AUGUSTA, Maine — A judge has agreed to an expedited review of a Bangor resident’s complaint against the Secretary of State’s Office as part of his ongoing fight to get his name on the November gubernatorial ballot.
Alex Hammer has alleged in court filings that Secretary of State Matt Dunlap and his office wrongly rejected electronic copies of petition signatures he had gathered to qualify for the ballot as an independent or unenrolled candidate.
Hammer also accused Dunlap’s staff of acting “recklessly and harmfully” toward him by calling the State House police after one of his visits to the Augusta office.
Earlier this month, Judge M. Michaela Murphy in Penobscot County Superior Court bumped up the deadlines for the parties to file their briefings with the court in response to a written request from Hammer. Murphy said she would attempt to issue a decision in the case by Oct. 1, roughly a month before Mainers select the next governor.

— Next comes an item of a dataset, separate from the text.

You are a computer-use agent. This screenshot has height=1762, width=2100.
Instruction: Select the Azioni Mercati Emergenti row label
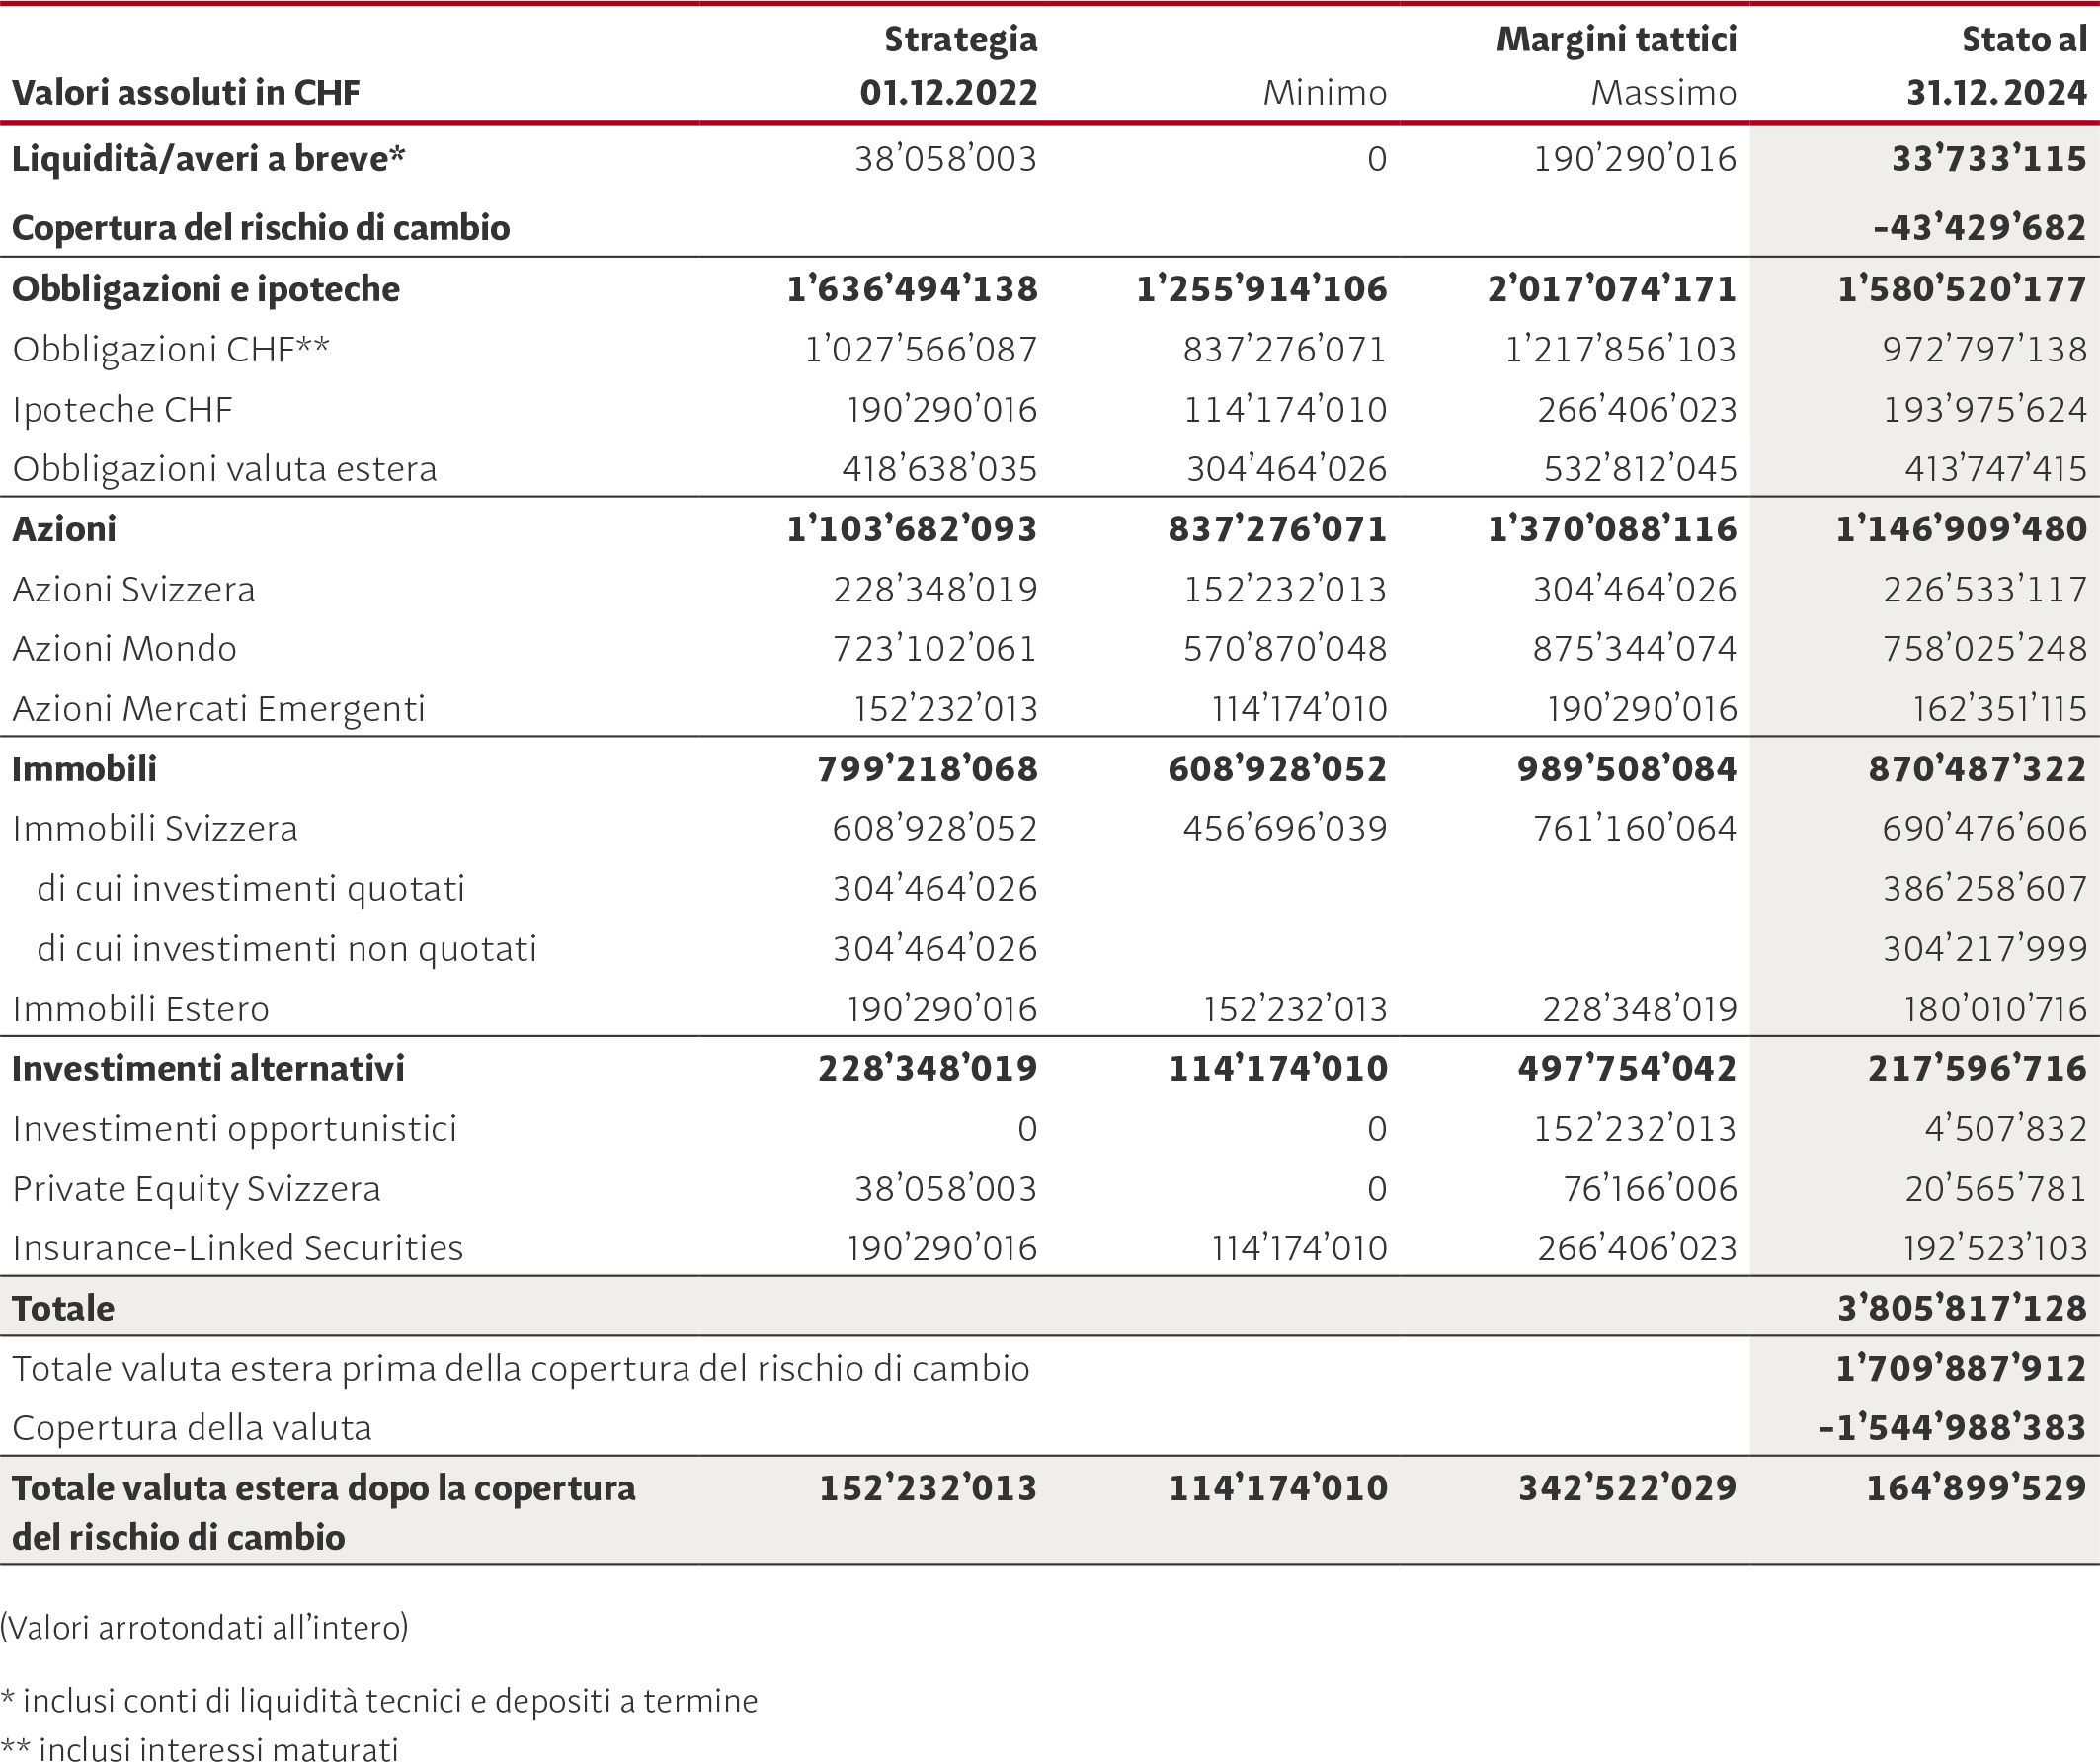218,708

“I’m happy with that,” Hammer said in a recent interview.
Hammer’s dispute with the Secretary of State’s office dates back to at least January when he requested additional copies of the petition forms candidates use to gather signatures to qualify for the ballot.
He eventually was given 150 copies — the same number available to all other candidates — and was told he could make photocopies of the original blank sheets. Hammer argued he could not afford to make photocopies but was not given more copies than other candidates.
As a result, Hammer said he was forced to have voters living in different towns sign the same petition sheet. He then submitted electronic or scanned copies of the sheets to town clerks for verification. He claims to have collected more than 5,900 signatures — more than the 4,000 needed to qualify.
But Hammer was denied access to the November ballot in May after Dunlap’s office directed town clerks not to count the petition forms submitted electronically, arguing statutes do not allow scanned copies. In the end, the Secretary of State’s Office verified 3,209 signatures.
“The registrars have to review the original petitions in order to certify that the people who signed are registered to vote,” Phyllis Gardiner, the assistant attorney general representing Dunlap’s office, said Monday.
But Hammer has argued that nothing in the law prohibits the submission of scanned copies to municipal clerks.
“Our goal obviously is to be on the ballot and, if necessary, to have the ballots reprinted,” Hammer said in a recent interview.
Asked if he believed he could win this November if he prevails in court, Hammer said that is up to the voters. But he said the issue before the court is whether Dunlap’s office was wrong to deny the petitions submitted electronically, regardless of his chances of success on Election Day.